Lagrange Multipliers
Here’s a quick recap on lagrange multipliers.
Let’s say we want to minimize f(w) subject to some constraints:
- min f(w)
- st gi(w) <= 0 {i in 1..k} # NEGATIVE!
- st hi(w) == 0 {i in 1..l}
The “generalized Lagrangian” is
- L(w, alp, beta) = f(w) + Sum{i:1..k} alph_i gi(w) + Sum{i:1..l} beta_i hi(w)
where alpha_i and beta_i are the Lagrange multipliers. We seek solutions that meet these constraints:
- dL/dw = 0 # solution is a local max wrt
- dL/dalpha = 0 {true if and only if gi(w) = 0 }
- dL/dbeta = 0 {true if and only if hi(w) = 0 }
Lagrange Duality - Primal optimization problem
Now we pose the primal optimization problem. Find the value of w which minimizes the maximum value of L(w,alpha,beta) when we pick the worst possible value of the lagrange multipliers.
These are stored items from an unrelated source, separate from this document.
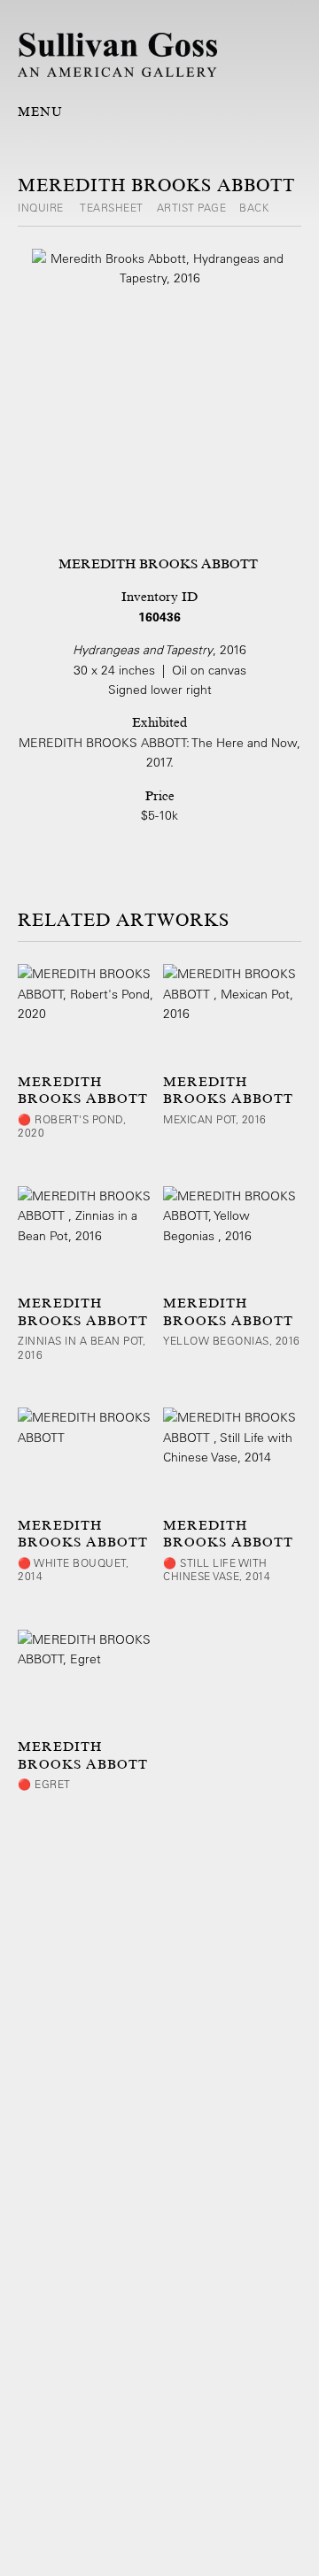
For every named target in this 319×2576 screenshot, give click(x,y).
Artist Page (192, 207)
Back (253, 207)
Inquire (42, 207)
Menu (40, 111)
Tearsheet (112, 207)
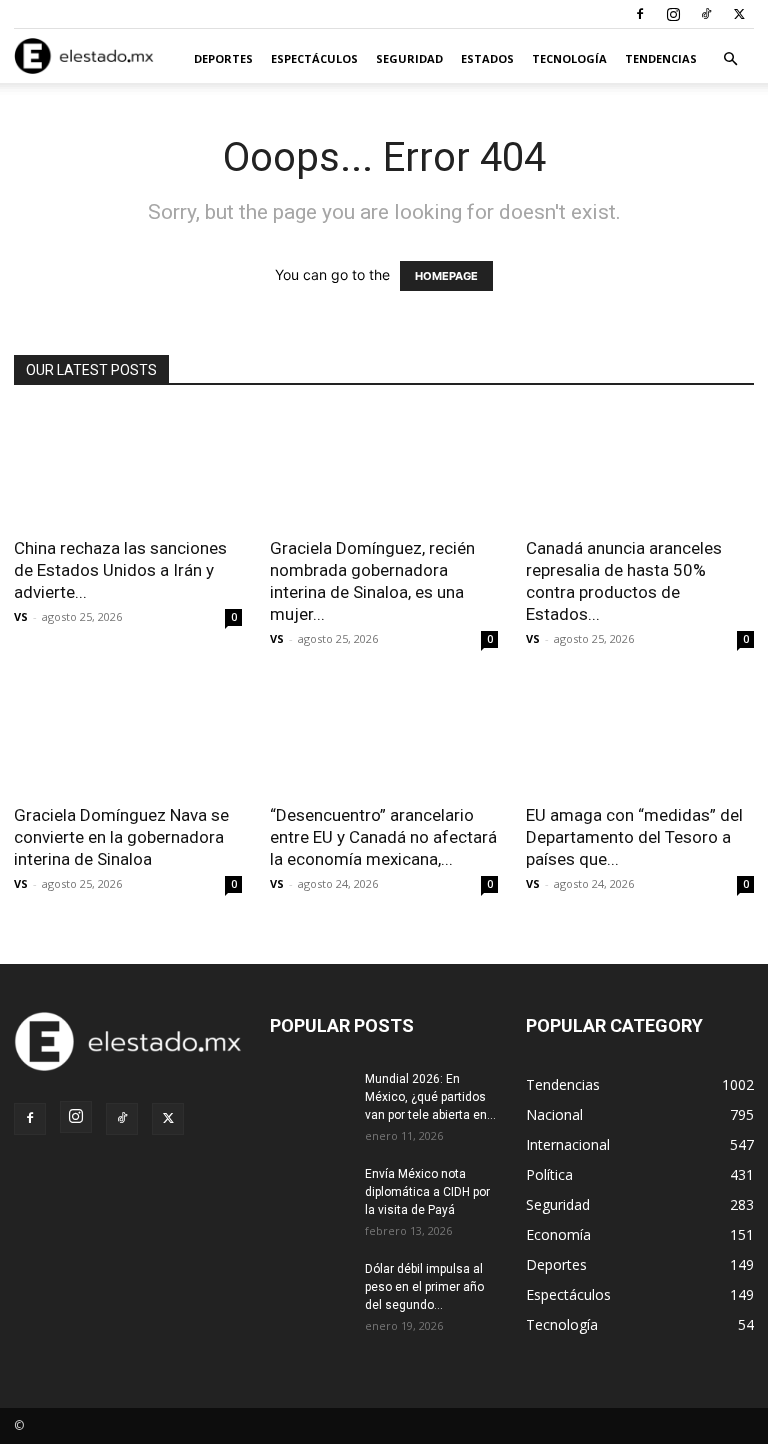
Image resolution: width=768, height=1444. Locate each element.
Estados (487, 58)
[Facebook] (640, 14)
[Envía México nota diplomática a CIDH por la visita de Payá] (310, 1193)
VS (21, 616)
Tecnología (569, 58)
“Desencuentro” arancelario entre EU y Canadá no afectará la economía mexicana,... (383, 837)
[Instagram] (673, 14)
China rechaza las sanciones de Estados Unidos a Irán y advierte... (120, 570)
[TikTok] (706, 14)
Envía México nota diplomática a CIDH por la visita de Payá (427, 1192)
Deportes (223, 58)
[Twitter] (739, 14)
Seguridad (409, 58)
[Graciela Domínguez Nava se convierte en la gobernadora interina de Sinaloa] (128, 735)
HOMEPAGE (446, 276)
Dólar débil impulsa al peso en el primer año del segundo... (424, 1287)
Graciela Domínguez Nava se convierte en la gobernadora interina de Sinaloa (121, 837)
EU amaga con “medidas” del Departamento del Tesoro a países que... (634, 837)
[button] (730, 59)
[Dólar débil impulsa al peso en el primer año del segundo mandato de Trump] (310, 1288)
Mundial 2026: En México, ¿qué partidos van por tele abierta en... (430, 1097)
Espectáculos (314, 58)
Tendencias (661, 58)
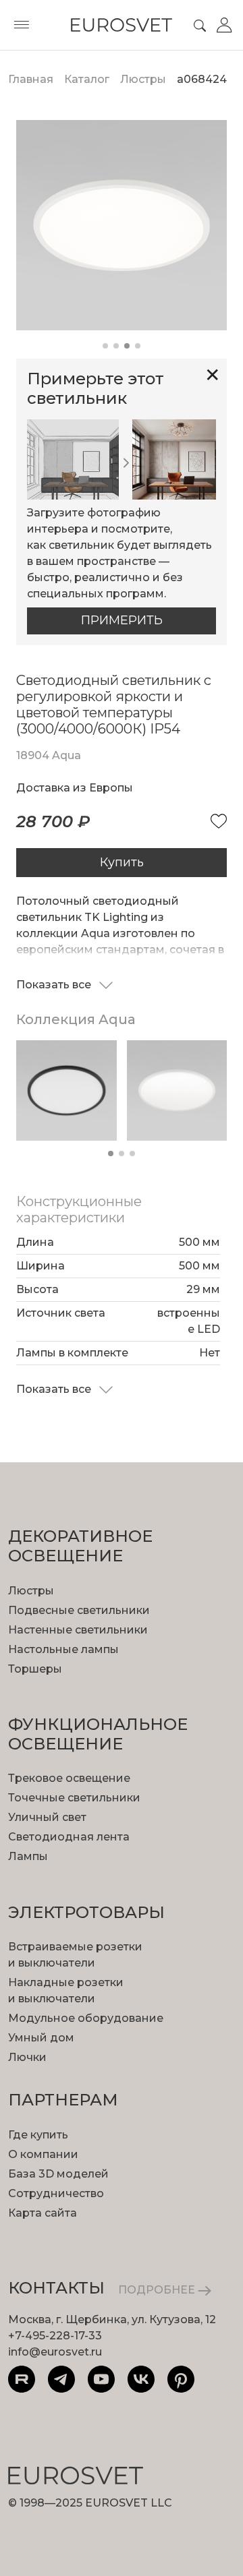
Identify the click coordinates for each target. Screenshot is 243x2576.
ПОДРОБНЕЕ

Theta_p* = Min_{w} {{ Max{alpha>=0,beta} L(w,alpha,beta) }} = min_w Theta_p(w,alpha,beta)
Note that this is a solution because if the constraints are violated, we can choose
- If gi(w) > 0 => Theta_p(w) = Infinity
- If hi(w) != 0 => Theta_p(w) = Infinity
so the only way to prevent L(w,alpha,beta) from blowing up is if the constraints are satisfied.
Lagrange Duality - Dual optimization problem
We can also search for the maximal value of the lagrange multipliers over the mins.
Theta_d* = Max_{alpha, beta} {{ Min{w} L(w,alpha,beta) }}
Note that
- Theta_d* <= Theta_p*
The dual problem is actually a little easier to solve.